Ich bekam Angst und den Wunsch, eine Zigarette zu rauchen, aber. Berühre Dein Gesicht nicht, wenn Du draußen bist. Rauche nicht. Mein Körper braucht das Nikotin, ich fing an zu schwitzen, meine Lunge zuckte, ich versuchte den Husten zu unterdrücken. Es ist jetzt fast ein Verbrechen, wenn jemand hustet. Ich schaute hoch, die Leute blickten zu mir. Was für eine furchtbare Situation.

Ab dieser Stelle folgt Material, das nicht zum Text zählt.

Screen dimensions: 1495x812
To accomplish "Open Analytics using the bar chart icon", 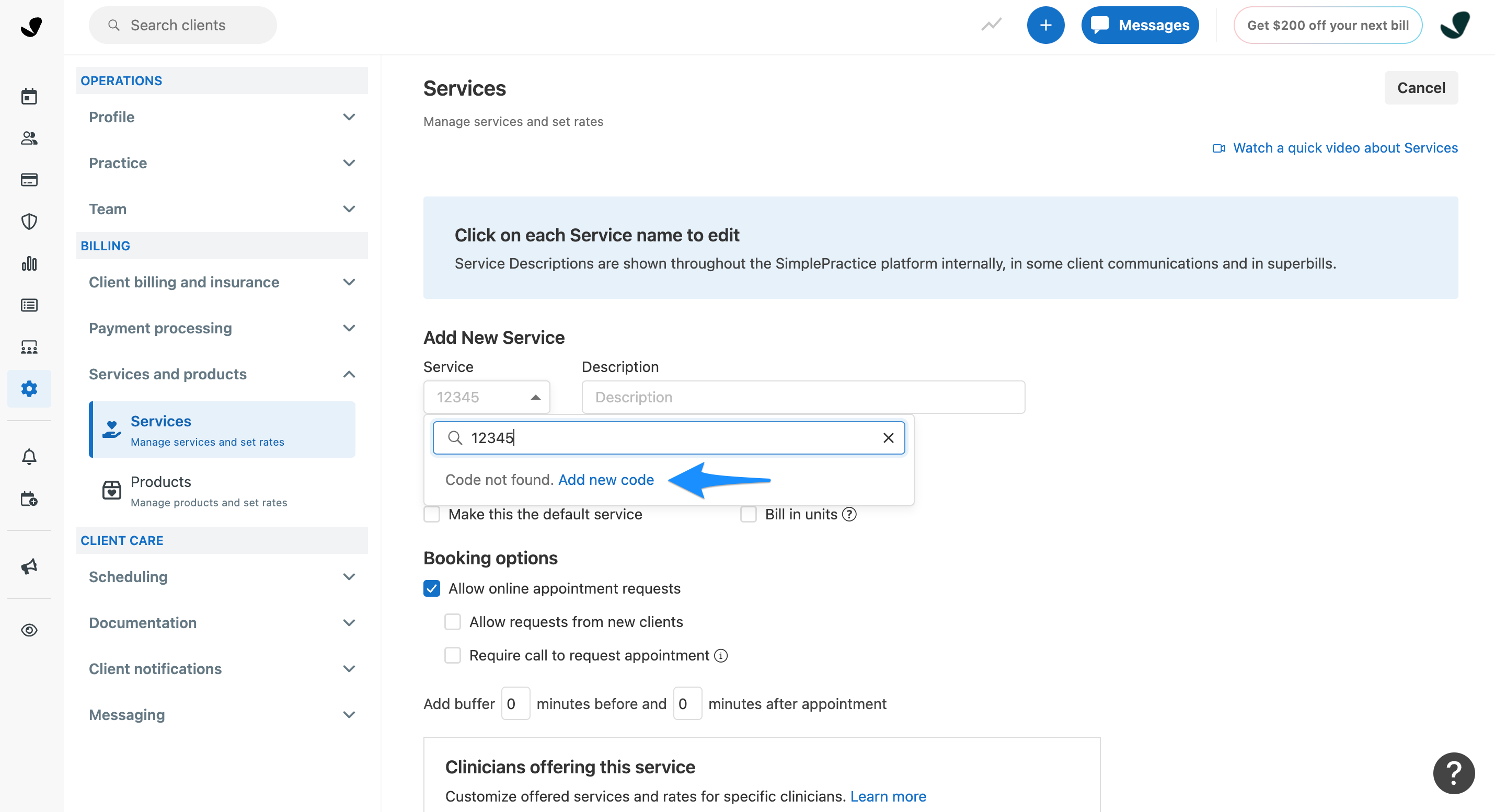I will click(x=29, y=263).
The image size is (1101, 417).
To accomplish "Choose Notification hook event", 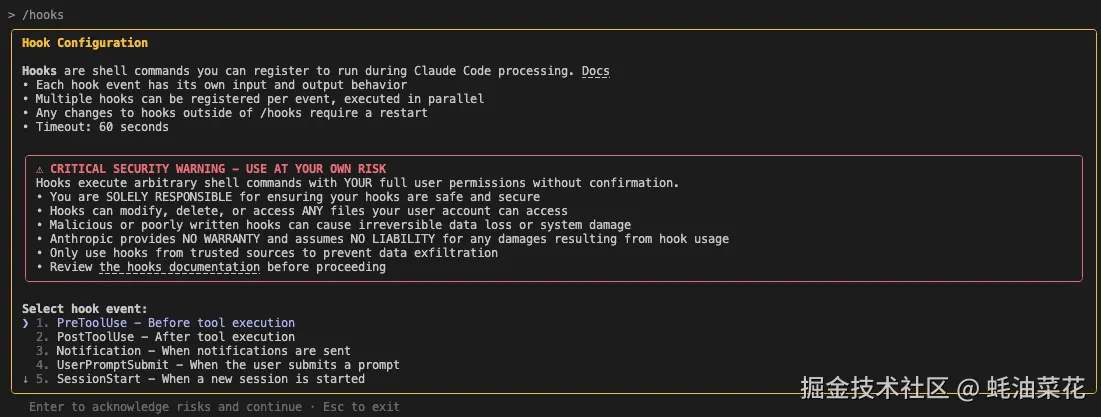I will click(x=193, y=351).
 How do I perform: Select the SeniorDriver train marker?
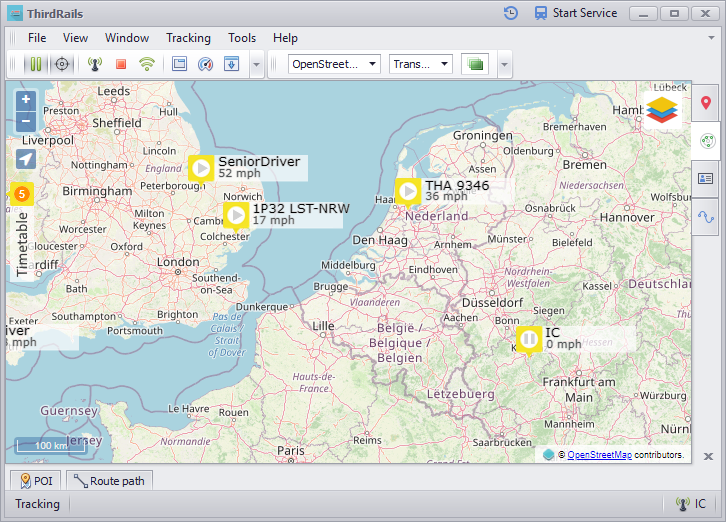pyautogui.click(x=201, y=168)
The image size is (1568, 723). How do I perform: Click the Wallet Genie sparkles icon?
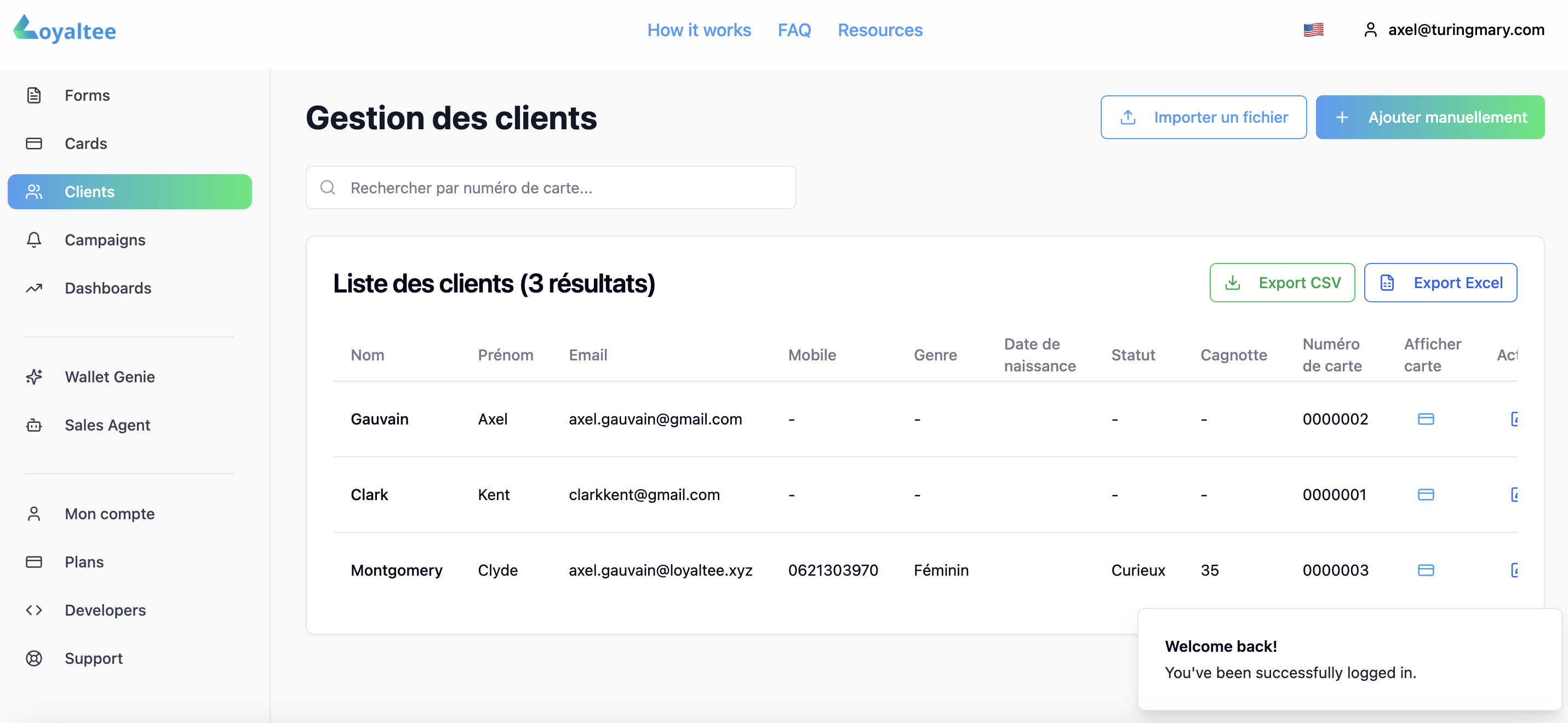(x=33, y=377)
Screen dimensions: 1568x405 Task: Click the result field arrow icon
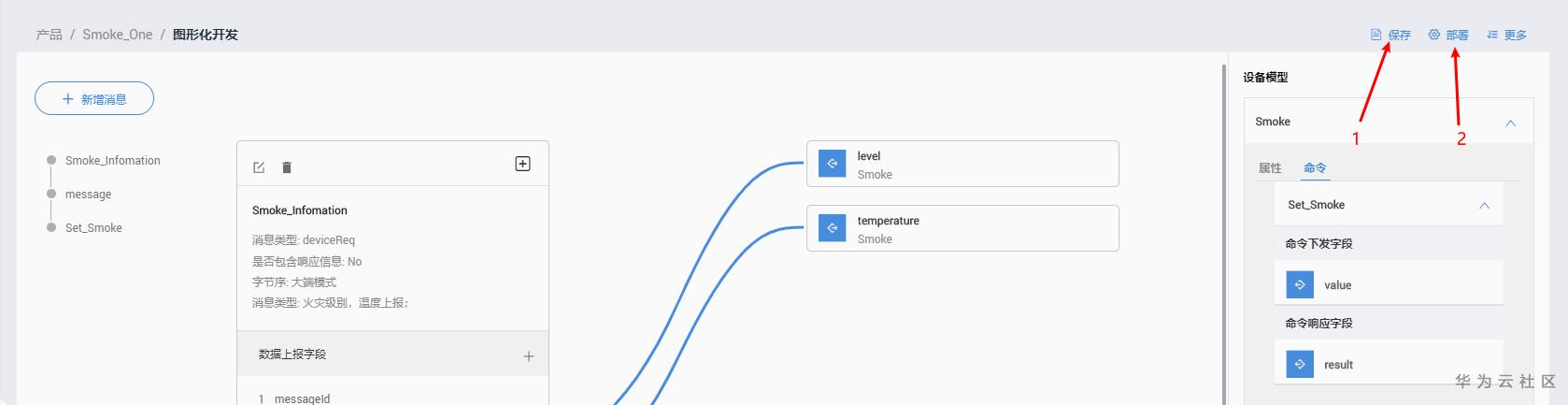(1300, 364)
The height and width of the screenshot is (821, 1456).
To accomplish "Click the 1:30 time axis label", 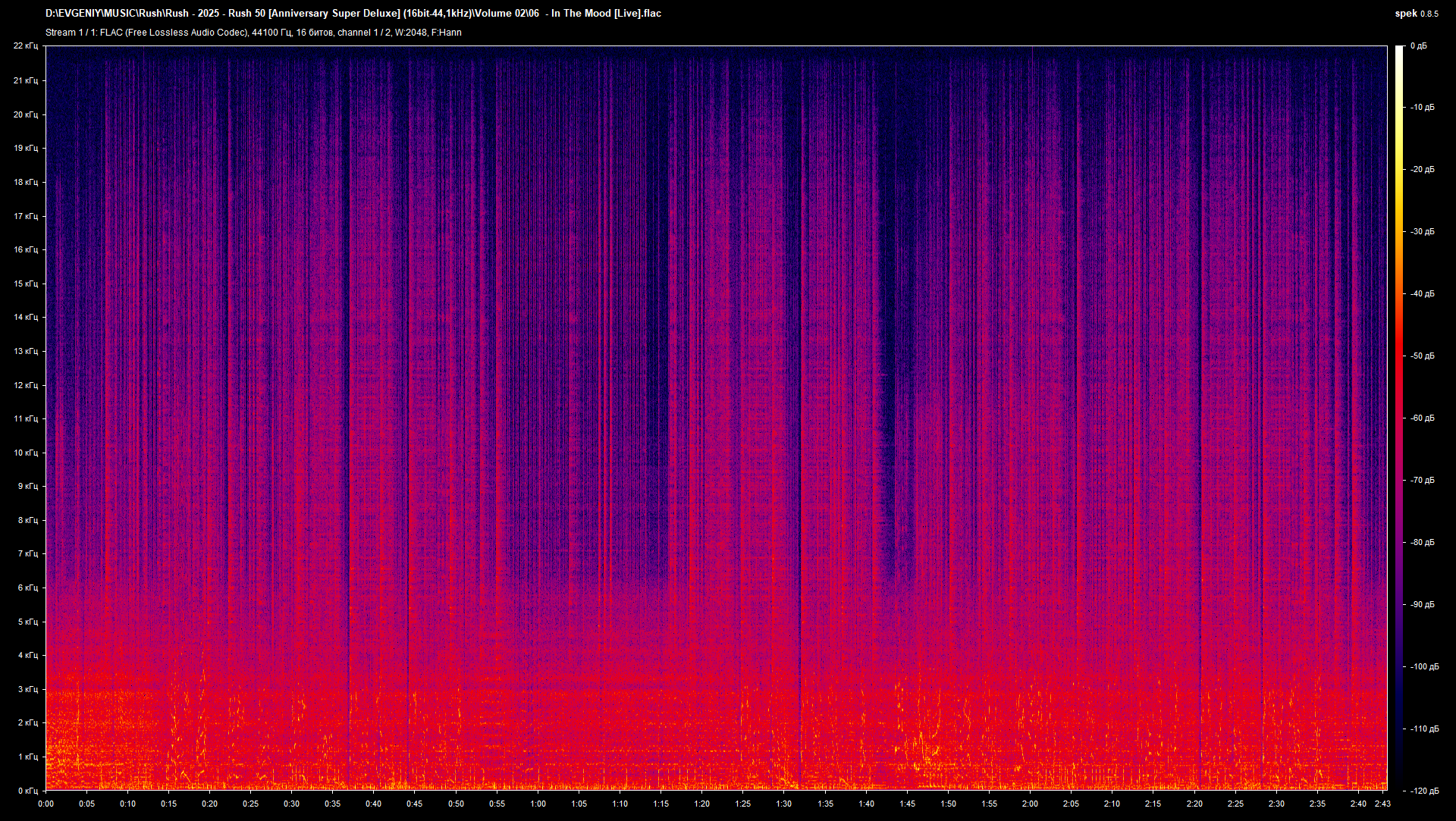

Es ist so wie vor Jahren, als wir gerade hier angekommen waren. Fremde Blicke, fremde Menschen, eine fremde Sprache. Aber jetzt haben sie nicht nur vor dem Fremden Angst, sondern vor jedem. Nun haben alle Angst vor allen. Ich lief schnell zurück zum Auto, mein Freund kam hinterher und wir stiegen ins Auto ein. Wir fuhren bis zu meiner Wohnung, dann sagte ich zu ihm: „Was ist das für ein seltsamer Wunsch, auf einem hölzernen Stuhl sitzend eine Zigarette zu rauchen? Liegt es daran, dass dies derzeit nicht empfohlen wird? Ist es deshalb wünschenswert geworden?“ – Er erwiderte: „Rauch doch, was wird passieren?“ – „Ich habe die Zigarettenschachtel nicht mitgebracht, damit ich nicht rauche, und trotzdem muss ich zuerst meine Hände waschen.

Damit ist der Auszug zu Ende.